Wednesday, June 13, 2007

Love Me! Love Me!

So on top of having my family being so sweet and traveling from all over to surprise me for my 40th birthday, would you believe I also got a bunch of cool presents? First, my friend Mark sent me a package of hilarious Over 40 and Still Cookin' gag gifts along with a framed photo from when we were 12. Then my sister gave me a fun T-shirt and that incredible scrapbook she made, complete with personal notes from my family and some of my closest friends.

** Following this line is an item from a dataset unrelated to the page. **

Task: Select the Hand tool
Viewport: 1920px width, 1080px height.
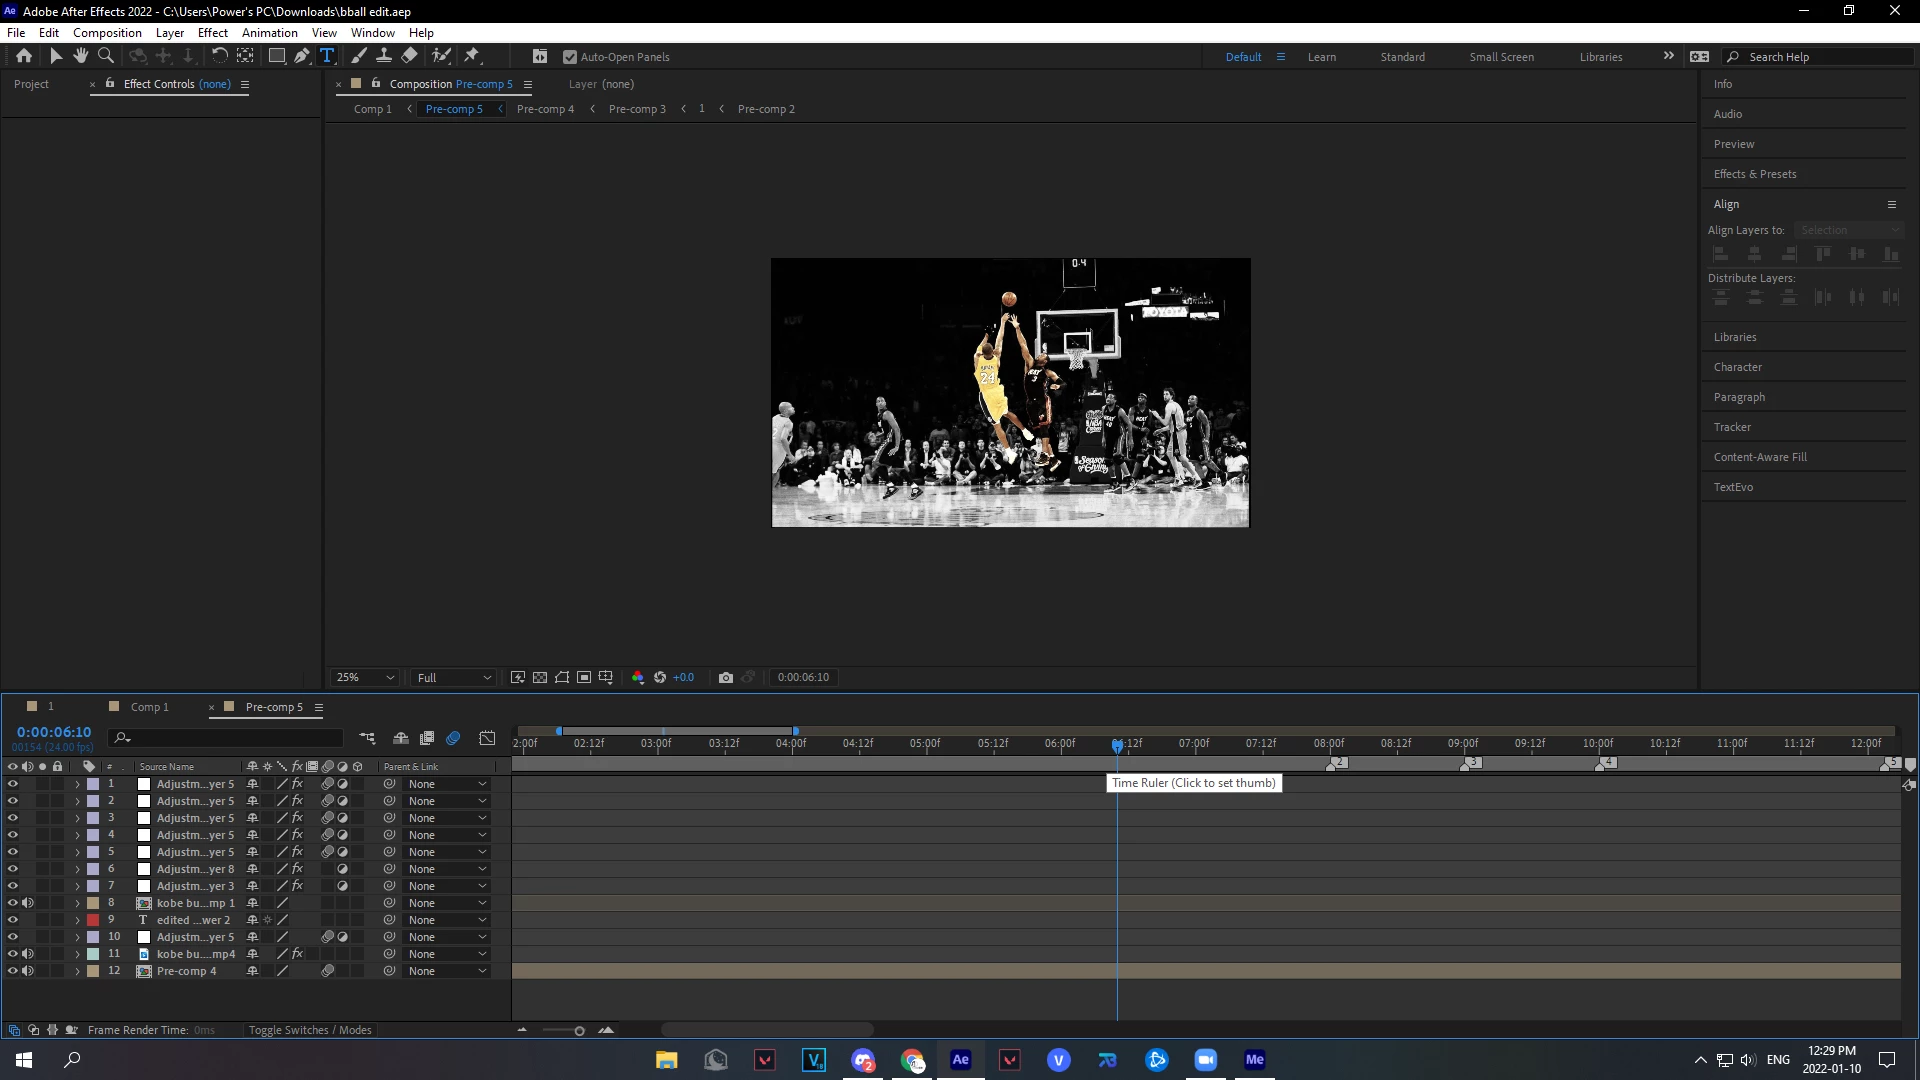Action: coord(80,56)
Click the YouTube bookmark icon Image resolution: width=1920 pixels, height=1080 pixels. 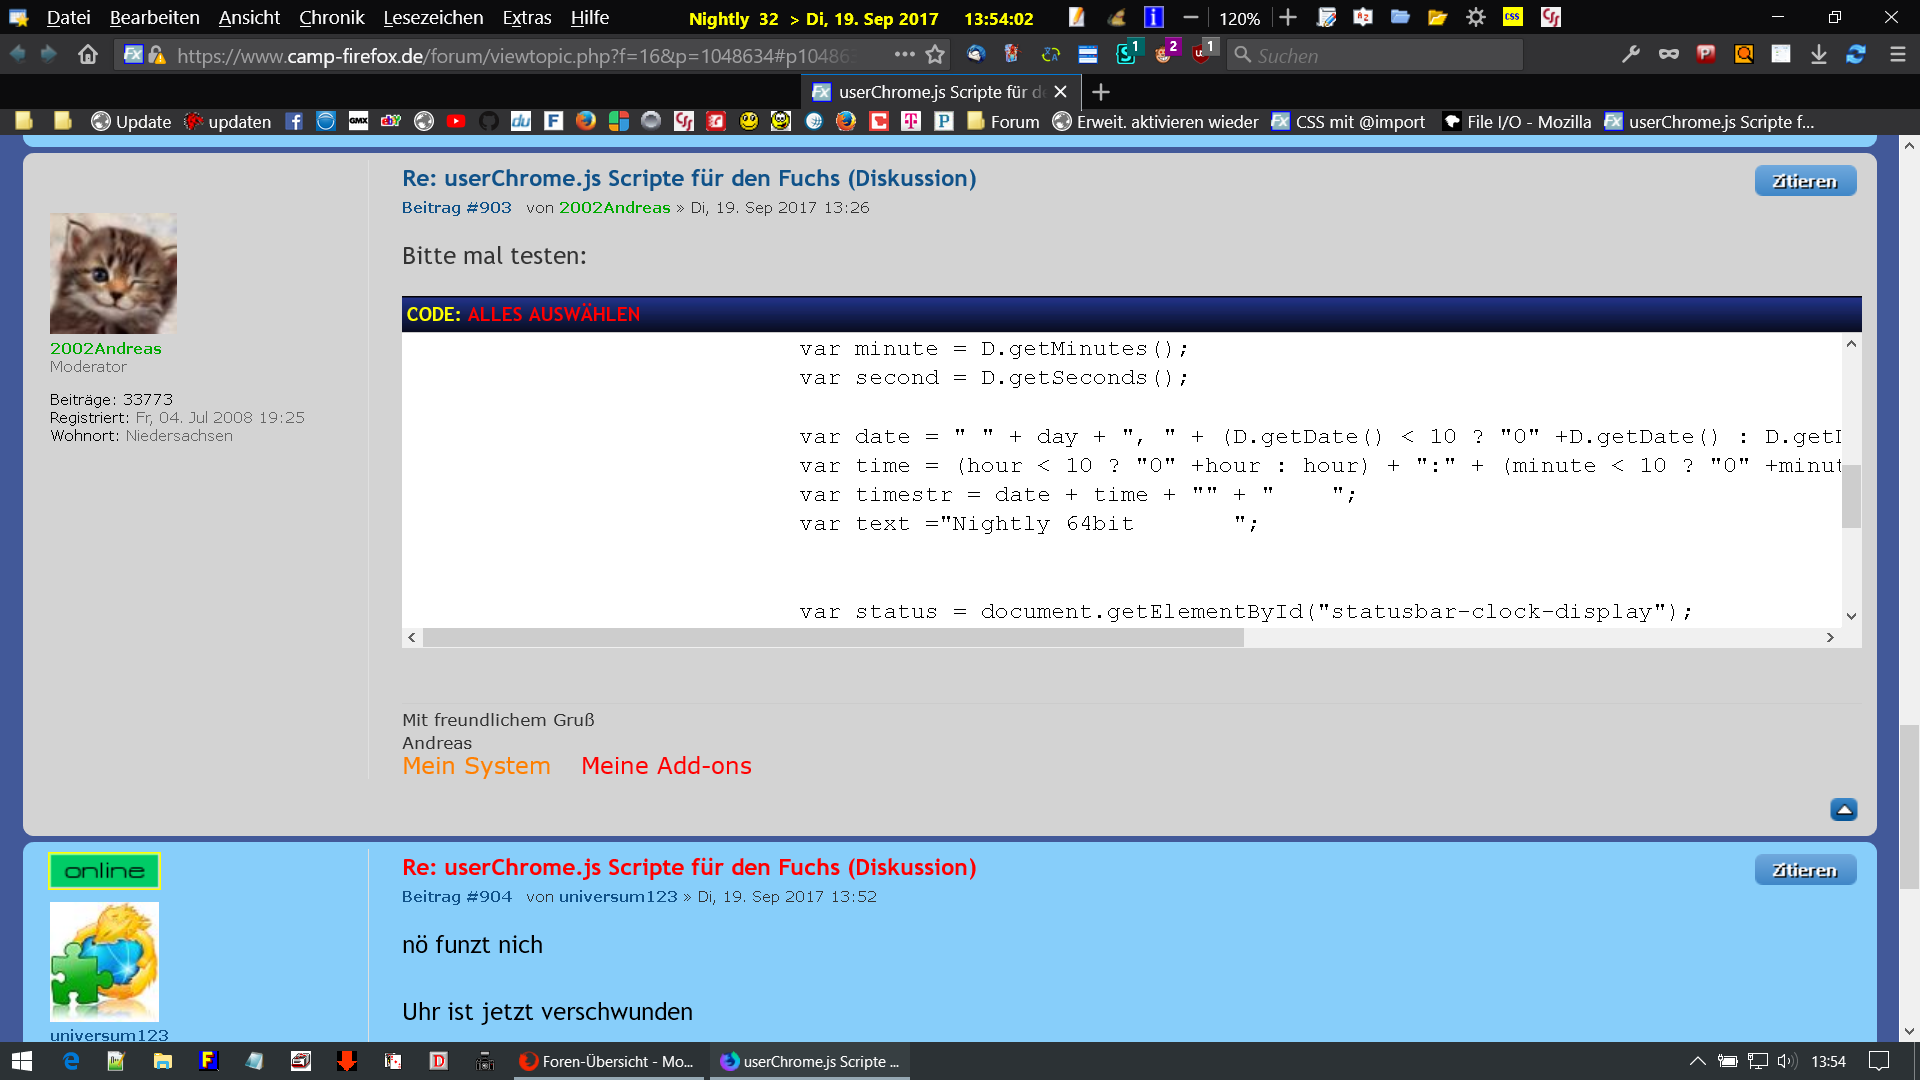point(456,121)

Then my friend Nina came up with a clever retro idea and got eight classic albums CDs from the year I was born. As you can see, 1967 was a great year for music:
"Sgt. Pepper's Lonely Hearts Club Band"
"Carryin' On With Johnny Cash and June Carter"
"Up-Up and Away"
"Cabaret"
"Take Me to Your World"/"I Don't Wanna Play House""I Never Loved a Man the Way I Love You"
"How the Grinch Stole Christmas"
"Revenge"
My brother Terence got me Glenn Frey's "No Fun Aloud," which was the source of great amusement back in the early days of MTV when the omnipresent video "The One You Love" would come on repeatedly, its sax solo sending us both into hysterics for some reason.
My brother Bill and his wife, Jacqueline, gave me "Mississippi Sissy" by Kevin Sessums, which I have been absolutely dying to read.
And my friend Greg got me the recently released DVD of "Apartment Zero" -- which was one of our favorite movies of the late '80s and featured the ever-dreamy Hart Bochner. (Woof!)


And last but not least, my friend Jean sent me a box of Hostess cupcakes, my absolute favorite!! I have to say I'm very lucky to have friends and family with such good taste who spoil me so.